This is a Transport innovation from The 70 Best Trend-Driven Innovations of 2019.
Self-driving vehicle startup Optimus Ride have launched a free autonomous shuttle service for people who work at the Brooklyn Navy Yard. Over 10,000 people work at the 300-acre industrial complex; from this month, six self-driving vehicles will carry workers along a one-mile route between the NYC Ferry and the Yard’s Cumberland Gate. The vehicles will move at 15 miles per hour (24km/hr) and two human safety drivers will be present on all vehicles. Optimus Ride say they hope to be able to phase out the safety drivers by 2020. The service is expected to carry around 16,000 passengers a month.
Sure, it will be a while before Optimus Ride vehicles are ready to join the controlled chaos that is NYC traffic. But you can still take immediate inspiration. At the heart of this innovation are two universal and related imperatives: validation and acceptance.
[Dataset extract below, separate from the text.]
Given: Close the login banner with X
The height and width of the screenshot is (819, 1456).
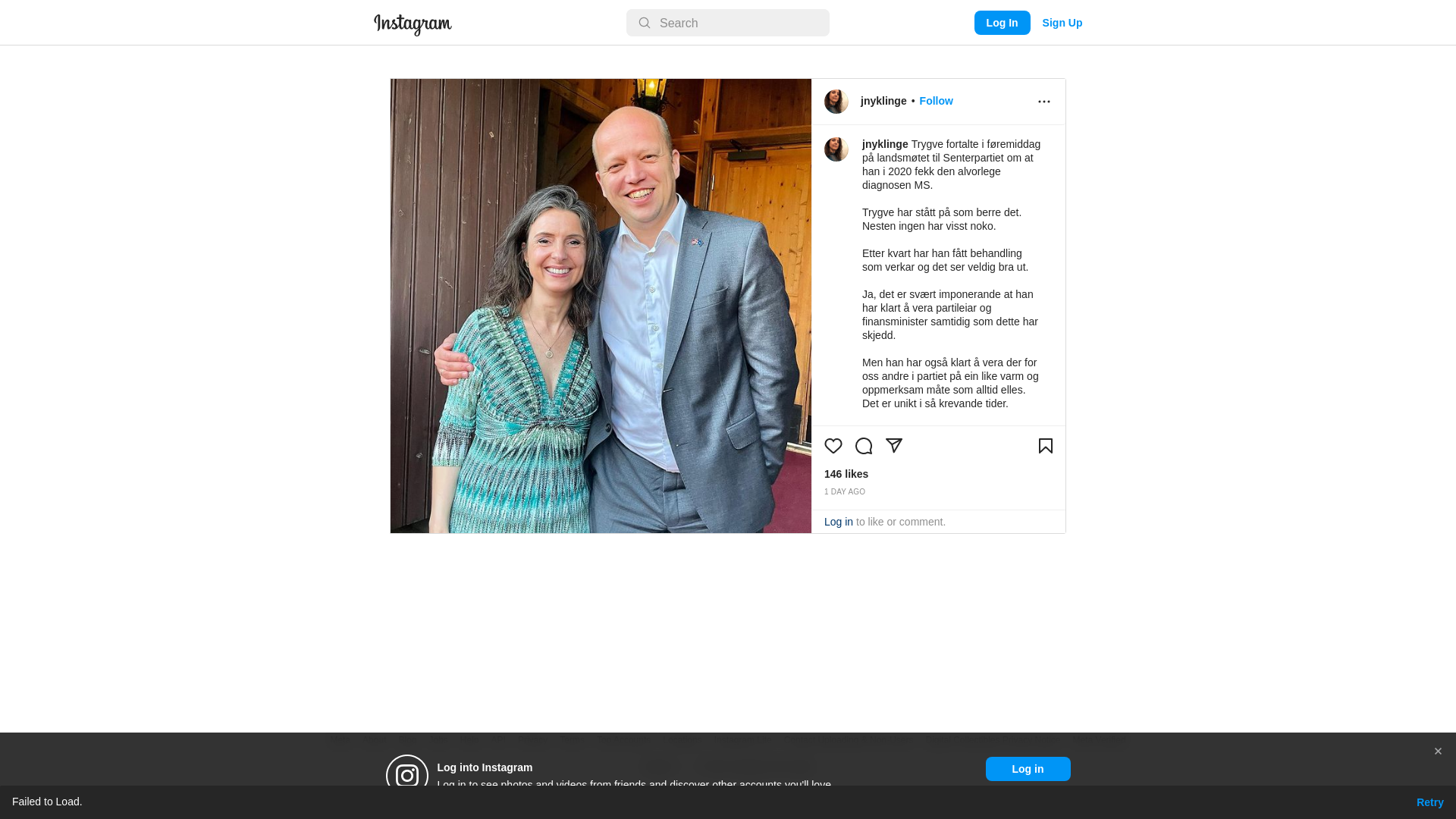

Validation. For autonomous vehicle (AV) companies, public roads are the holy grail. But we’re not there yet. That means those startups have had to be innovative about alternative ways to validate their offering. This new service at the Brooklyn Navy Yard allows Optimus Ride to demonstrate the ability of their AVs to provide a safe, useful service in a simple traffic environment. Similarly, AV startup Voyager is trialling its vehicles in retirement communities. Sure, you don’t make driverless cars, but this is still a strategy you can learn from. What is the perfect space, context or environment in which you can test and validate an offering that’s still in development?
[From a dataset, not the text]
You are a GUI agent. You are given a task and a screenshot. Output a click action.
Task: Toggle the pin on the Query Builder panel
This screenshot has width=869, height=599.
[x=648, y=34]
Acceptance. Getting self-driving cars on the open road isn’t just a technical challenge. It’s also about overcoming public resistance to the idea. Sure, the Brooklyn Navy Yard service will allow Optimus Ride to collect data and prove safety to regulators. But it also has a strong soft power component; it will do much to familiarise an estimated 16,000 monthly riders, and other New Yorkers who just hear about the test, with the idea of self-driving cars. Your offering is probably not as controversial. However there are still people out there who are unsure about you or resistant to what you do. How could a trial in an entirely new context or space help win those people over?